▶ [Problem to work on]
Condense the passage on anhedonia in schizophrenia and major depression into two sentences.

Many everyday acts are likely performed because of their intrinsically reinforcing consequences. Recent research has suggested that different types of anhedonia may be operative in schizophrenia and major depression. In major depression, the modal phenomenon seems to be the reduced ability to experience pleasure after engaging in potentially pleasant acts (consummatory anhedonia). In schizophrenia, there seems to be preserved ability to experience pleasure 26, while deficits in the ability to anticipate pleasureable consequences (anticipatory anhedonia) apparently predominate. In anticipatory anhedonia, the positive consequences of previously performed behavior are difficult to recall and the motivation to repeat these acts is therefore reduced. Interestingly, the little research done on depression and anhedonia in people with schizophrenia suggests an increased frequency of consummatory anhedonia in individuals with schizophrenia who have depressive symptoms. Thus, depressed people with schizophrenia may have qualitatively similar hedonic deficits compared to people with major depression 31. Individuals with persistent cognitive deficits such as those seen in schizophrenia may also be unable to volitionally retrieve their memories of previous positive experiences, leading to an increase in the inability to anticipate the pleasurable consequences of every action.

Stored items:
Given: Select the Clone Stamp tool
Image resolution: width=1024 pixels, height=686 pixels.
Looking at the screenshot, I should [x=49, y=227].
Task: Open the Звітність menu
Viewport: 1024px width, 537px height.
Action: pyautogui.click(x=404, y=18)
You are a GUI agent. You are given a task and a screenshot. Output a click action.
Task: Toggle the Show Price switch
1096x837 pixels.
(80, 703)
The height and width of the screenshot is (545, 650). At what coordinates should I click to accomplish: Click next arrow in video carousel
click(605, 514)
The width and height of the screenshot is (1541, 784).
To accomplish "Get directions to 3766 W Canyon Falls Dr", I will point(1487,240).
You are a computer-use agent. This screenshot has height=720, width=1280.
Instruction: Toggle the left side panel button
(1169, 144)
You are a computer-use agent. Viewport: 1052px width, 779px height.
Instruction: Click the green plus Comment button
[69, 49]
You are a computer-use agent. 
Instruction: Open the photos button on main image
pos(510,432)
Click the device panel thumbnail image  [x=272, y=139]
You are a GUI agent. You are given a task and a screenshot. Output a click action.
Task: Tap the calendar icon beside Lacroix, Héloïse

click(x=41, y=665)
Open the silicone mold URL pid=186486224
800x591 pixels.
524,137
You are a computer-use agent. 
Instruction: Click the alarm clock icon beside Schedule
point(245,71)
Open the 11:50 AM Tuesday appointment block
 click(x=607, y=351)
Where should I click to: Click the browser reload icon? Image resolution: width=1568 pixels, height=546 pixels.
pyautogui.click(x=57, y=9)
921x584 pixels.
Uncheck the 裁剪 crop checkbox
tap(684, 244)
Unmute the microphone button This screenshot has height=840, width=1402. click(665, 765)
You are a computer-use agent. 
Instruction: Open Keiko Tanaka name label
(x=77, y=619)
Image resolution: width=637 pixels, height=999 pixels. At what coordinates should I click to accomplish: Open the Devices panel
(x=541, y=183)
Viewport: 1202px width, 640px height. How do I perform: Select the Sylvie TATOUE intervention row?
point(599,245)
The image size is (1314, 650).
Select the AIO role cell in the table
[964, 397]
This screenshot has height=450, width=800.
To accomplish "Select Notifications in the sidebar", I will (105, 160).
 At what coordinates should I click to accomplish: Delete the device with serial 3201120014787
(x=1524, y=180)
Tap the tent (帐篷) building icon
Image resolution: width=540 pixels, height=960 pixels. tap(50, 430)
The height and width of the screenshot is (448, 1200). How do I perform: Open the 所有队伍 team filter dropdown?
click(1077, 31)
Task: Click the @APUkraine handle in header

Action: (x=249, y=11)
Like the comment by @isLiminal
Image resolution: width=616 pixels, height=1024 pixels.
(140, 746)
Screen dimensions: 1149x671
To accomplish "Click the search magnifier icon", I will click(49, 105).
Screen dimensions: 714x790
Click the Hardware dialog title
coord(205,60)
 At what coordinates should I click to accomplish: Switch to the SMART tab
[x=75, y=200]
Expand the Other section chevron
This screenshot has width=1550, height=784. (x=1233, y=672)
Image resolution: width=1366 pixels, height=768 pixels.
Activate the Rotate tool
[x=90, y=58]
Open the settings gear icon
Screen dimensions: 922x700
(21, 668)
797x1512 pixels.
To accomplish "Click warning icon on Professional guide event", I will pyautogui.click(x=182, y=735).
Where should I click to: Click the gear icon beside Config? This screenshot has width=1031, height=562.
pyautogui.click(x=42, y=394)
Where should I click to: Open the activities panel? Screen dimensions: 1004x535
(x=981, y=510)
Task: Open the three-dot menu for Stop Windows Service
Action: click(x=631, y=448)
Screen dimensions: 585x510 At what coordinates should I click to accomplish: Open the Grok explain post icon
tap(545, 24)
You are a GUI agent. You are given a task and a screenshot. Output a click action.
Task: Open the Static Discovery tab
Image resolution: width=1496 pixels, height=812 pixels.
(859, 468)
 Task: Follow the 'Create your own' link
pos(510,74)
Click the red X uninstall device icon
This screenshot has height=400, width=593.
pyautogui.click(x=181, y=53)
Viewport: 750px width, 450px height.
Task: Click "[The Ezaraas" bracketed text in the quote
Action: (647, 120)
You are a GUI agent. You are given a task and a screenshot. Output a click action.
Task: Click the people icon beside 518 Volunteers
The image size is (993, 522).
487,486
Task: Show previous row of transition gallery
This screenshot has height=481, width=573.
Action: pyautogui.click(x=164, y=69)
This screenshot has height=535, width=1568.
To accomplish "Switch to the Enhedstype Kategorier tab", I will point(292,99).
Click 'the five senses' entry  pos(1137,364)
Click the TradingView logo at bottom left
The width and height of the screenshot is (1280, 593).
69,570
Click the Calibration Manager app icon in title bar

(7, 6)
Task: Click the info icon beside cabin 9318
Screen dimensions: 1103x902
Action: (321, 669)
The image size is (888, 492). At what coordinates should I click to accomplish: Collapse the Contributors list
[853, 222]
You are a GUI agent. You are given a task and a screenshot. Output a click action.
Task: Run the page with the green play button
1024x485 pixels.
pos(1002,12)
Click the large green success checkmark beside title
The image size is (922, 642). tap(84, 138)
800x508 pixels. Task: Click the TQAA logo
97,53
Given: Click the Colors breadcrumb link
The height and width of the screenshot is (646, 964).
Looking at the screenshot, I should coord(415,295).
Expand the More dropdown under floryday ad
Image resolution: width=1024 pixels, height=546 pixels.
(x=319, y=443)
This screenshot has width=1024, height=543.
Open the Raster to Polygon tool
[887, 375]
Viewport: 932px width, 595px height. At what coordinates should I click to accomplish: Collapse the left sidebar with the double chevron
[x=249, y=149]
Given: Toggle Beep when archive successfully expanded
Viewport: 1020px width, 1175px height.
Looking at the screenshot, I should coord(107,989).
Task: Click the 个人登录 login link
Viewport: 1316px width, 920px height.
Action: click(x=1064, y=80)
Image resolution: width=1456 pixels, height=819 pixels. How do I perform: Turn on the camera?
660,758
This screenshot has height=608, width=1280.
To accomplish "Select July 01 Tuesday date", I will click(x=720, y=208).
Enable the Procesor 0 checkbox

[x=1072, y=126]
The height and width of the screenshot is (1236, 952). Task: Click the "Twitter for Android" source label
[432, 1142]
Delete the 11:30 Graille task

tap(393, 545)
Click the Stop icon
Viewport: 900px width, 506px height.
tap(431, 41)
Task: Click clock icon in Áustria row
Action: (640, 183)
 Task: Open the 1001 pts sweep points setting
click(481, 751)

▶ [Exercise response]
Research suggests that major depression mainly involves consummatory anhedonia, a reduced ability to experience pleasure after potentially pleasant acts. Schizophrenia mainly involves anticipatory anhedonia, a deficit in anticipating pleasurable consequences despite a preserved ability to experience pleasure, though people with schizophrenia who have depressive symptoms show consummatory anhedonia more often and persistent cognitive deficits may further weaken recall of past positive experiences.